Distributed cloud workloads are a double-edged digital sword. While they cut through the limitations of legacy tools and onsite services, they also complicate security.
In a post-pandemic world now powered by business operations in the cloud, threats are on the rise. From increased attack surfaces to limited visibility and Everything as a Service frameworks that create multiple compromise points, companies need a safety-first approach that helps them stay ahead of security threats. Here are three ways organizations can take control of their cloud environments.
- Better Security Requires Greater Access to Threat Intelligence
Better security starts with better information about threats. But what exactly does this mean, and how can businesses get it?

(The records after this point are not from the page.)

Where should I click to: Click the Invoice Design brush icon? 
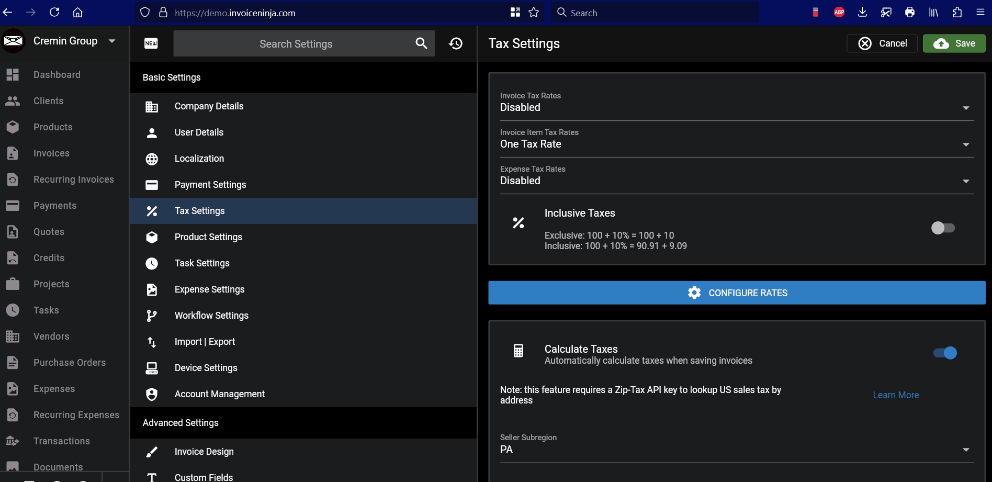point(152,452)
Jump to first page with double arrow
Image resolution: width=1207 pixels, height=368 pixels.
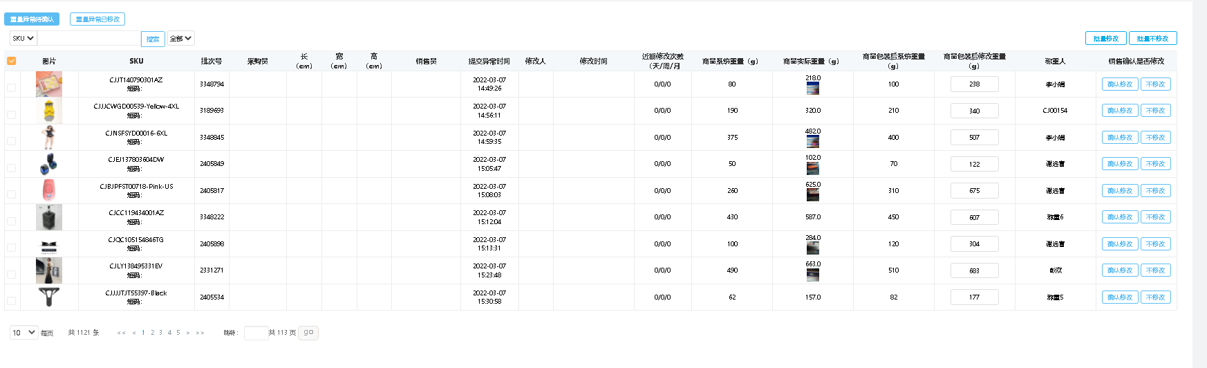121,333
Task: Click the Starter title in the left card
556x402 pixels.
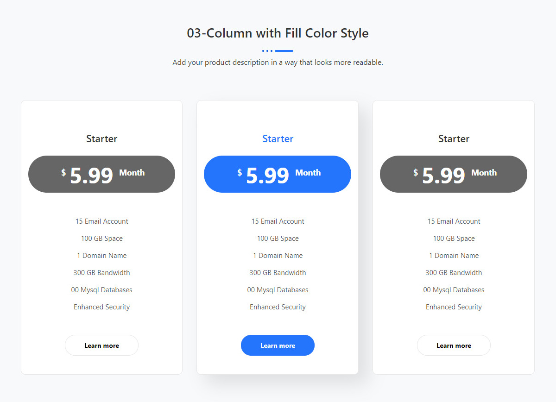Action: pos(101,138)
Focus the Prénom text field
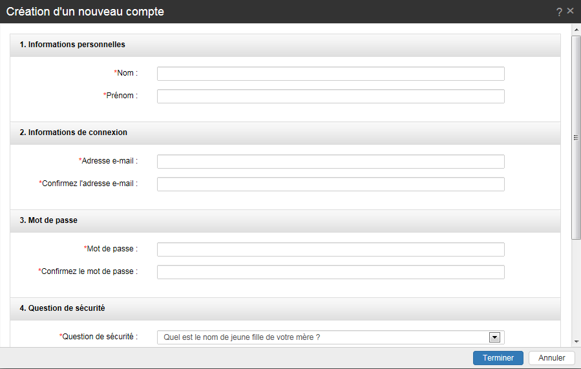The width and height of the screenshot is (581, 369). click(x=330, y=96)
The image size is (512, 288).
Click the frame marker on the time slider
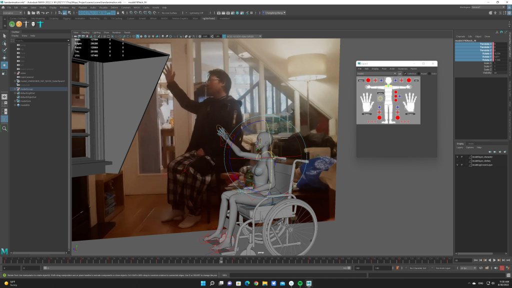click(x=222, y=261)
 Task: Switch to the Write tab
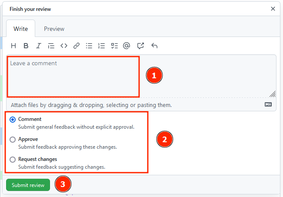coord(20,29)
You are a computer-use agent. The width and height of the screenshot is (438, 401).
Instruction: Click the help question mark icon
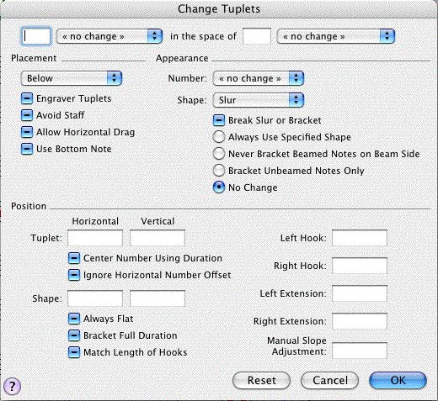click(x=12, y=386)
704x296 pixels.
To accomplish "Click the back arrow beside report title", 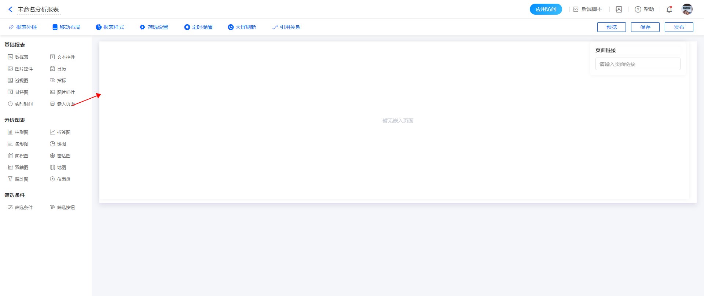I will coord(10,10).
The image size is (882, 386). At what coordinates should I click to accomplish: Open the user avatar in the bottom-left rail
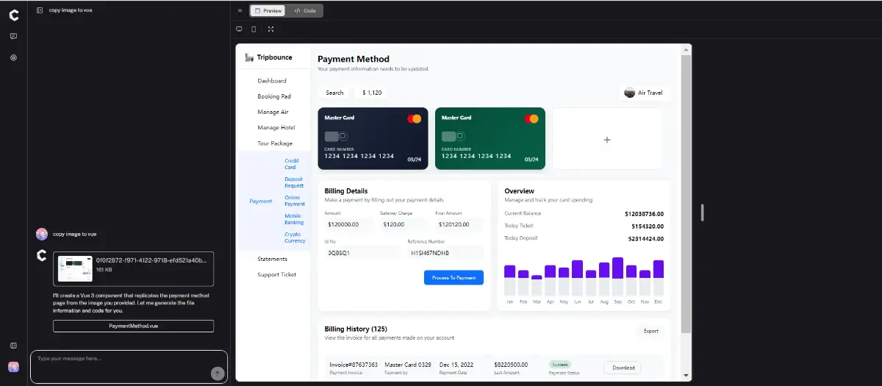(x=13, y=366)

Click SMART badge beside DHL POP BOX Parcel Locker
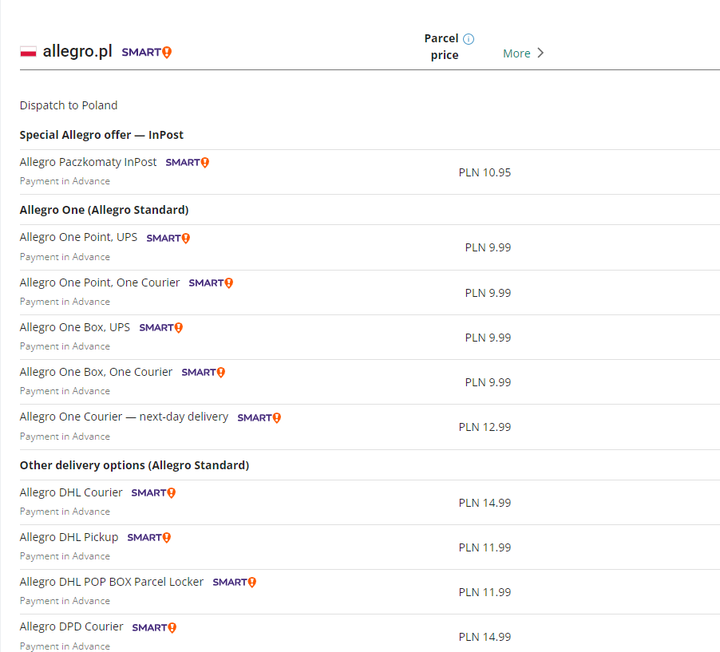[235, 583]
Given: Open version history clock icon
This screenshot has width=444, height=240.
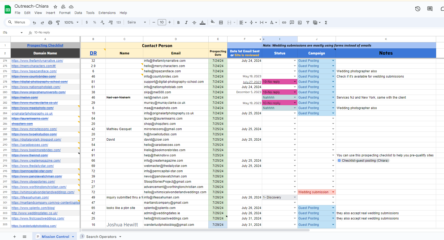Looking at the screenshot, I should pos(417,9).
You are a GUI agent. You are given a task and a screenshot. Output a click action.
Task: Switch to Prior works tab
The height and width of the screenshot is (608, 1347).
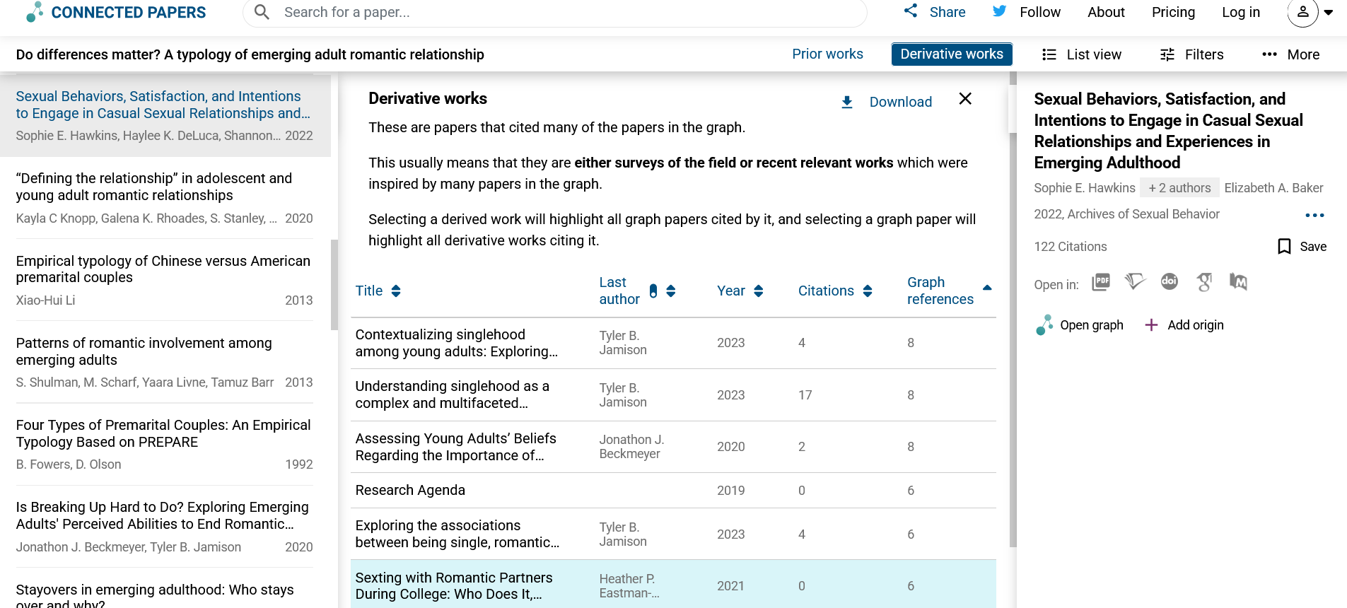point(827,54)
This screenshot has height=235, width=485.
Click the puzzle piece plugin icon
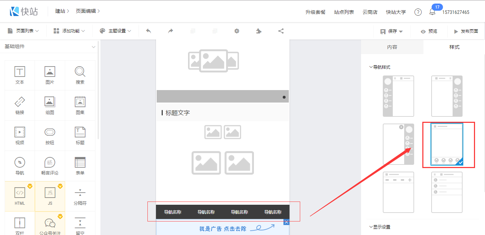(x=259, y=31)
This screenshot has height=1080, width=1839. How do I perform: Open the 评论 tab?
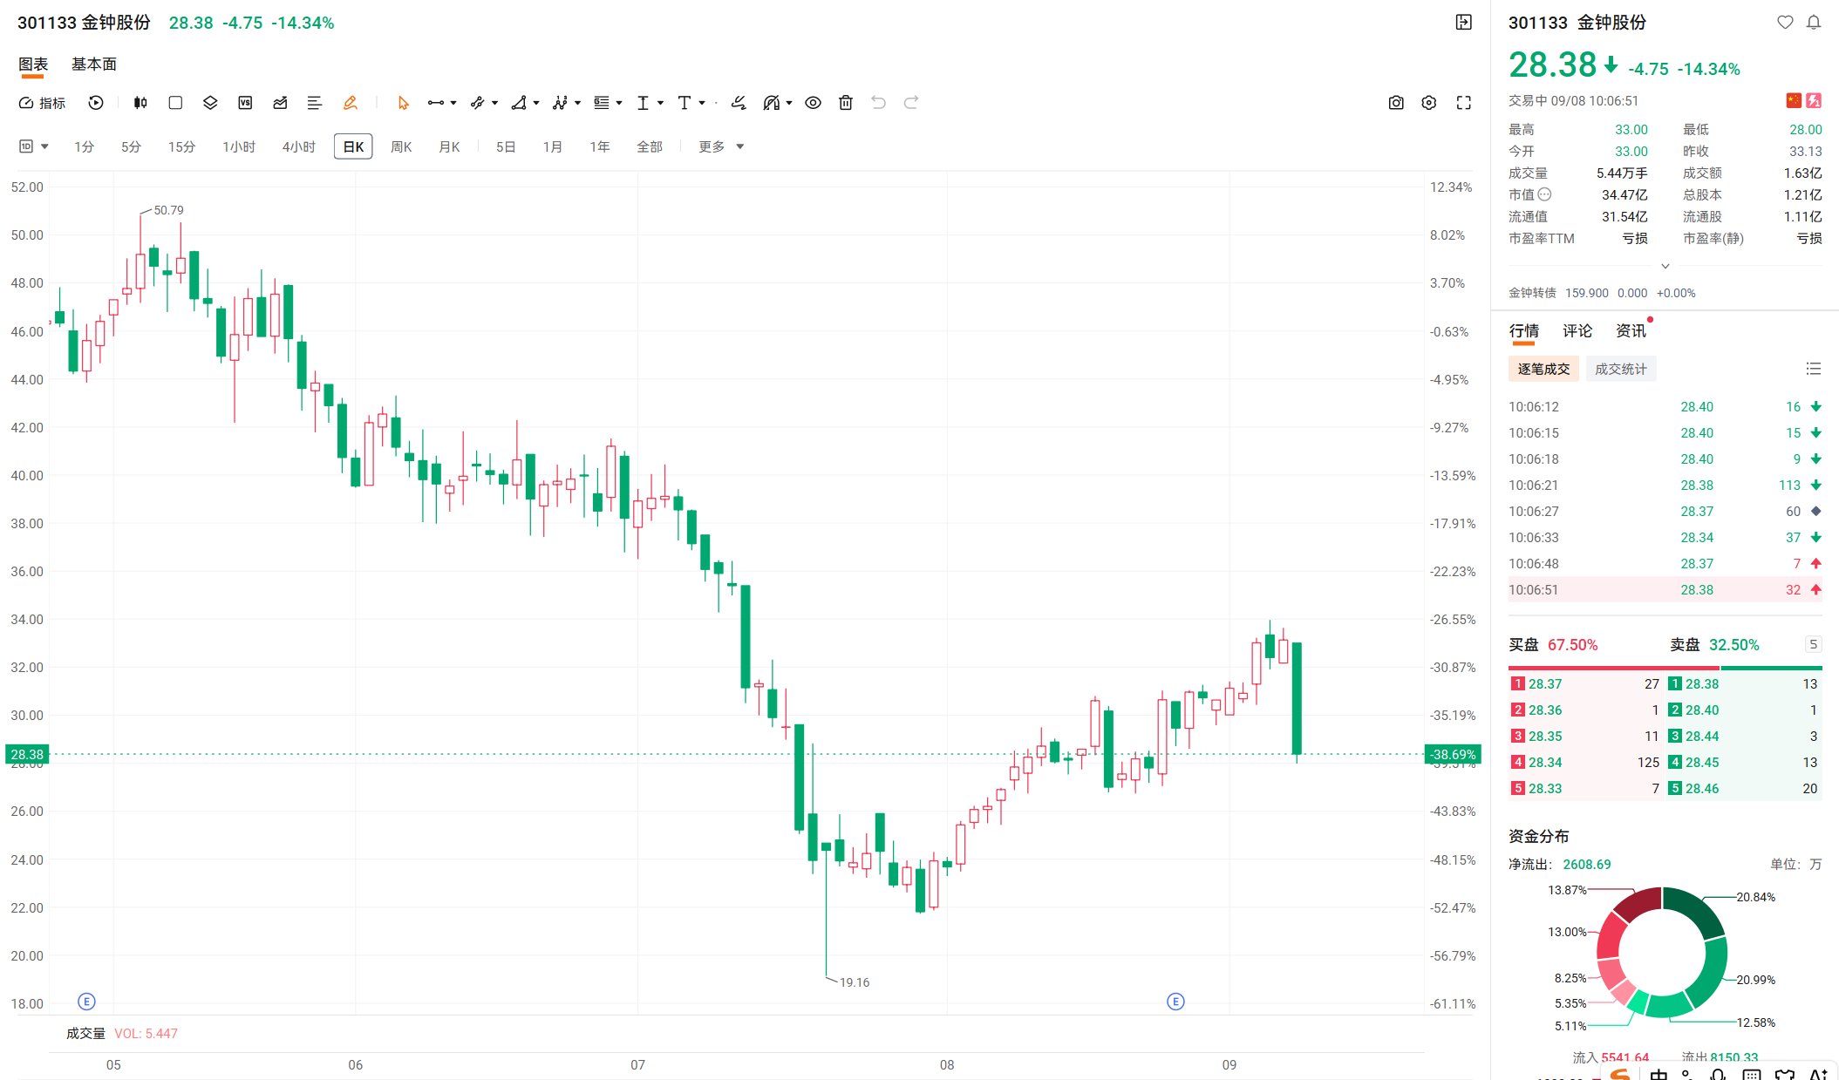1577,331
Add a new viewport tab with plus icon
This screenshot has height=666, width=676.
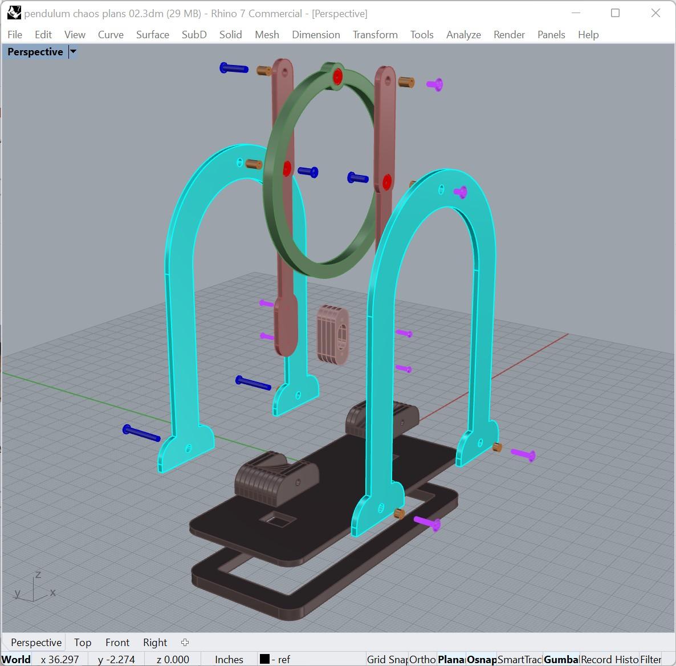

“Threat intelligence is about the signals and information that you collect from various tools,” says Fleming Shi, CTO at Barracuda Networks. “Based on those signals, you can have correlated information that allows you to drive your response.” He points to familiar phishing attacks. “Threat intelligence helps businesses determine the intent of phishing efforts, why your company was targeted and the overall risk involved.”
Solutions such as Barracuda’s Advanced Threat Protection can help companies pinpoint potential threats and take action before a compromise occurs. “Since 2004, we’ve made sure that our products are data-driven,” says Shi. “It’s about bringing the signals, creating the information and stopping the threats. With our new threat intelligence microservices, we can capture threat intelligence signals across more than 300,000 organizations and make this data available to all customers.”
- Improving Overall Security with Cloud-Based Defenses
It’s also critical for companies to implement cloud-based defenses capable of handling threats at scale.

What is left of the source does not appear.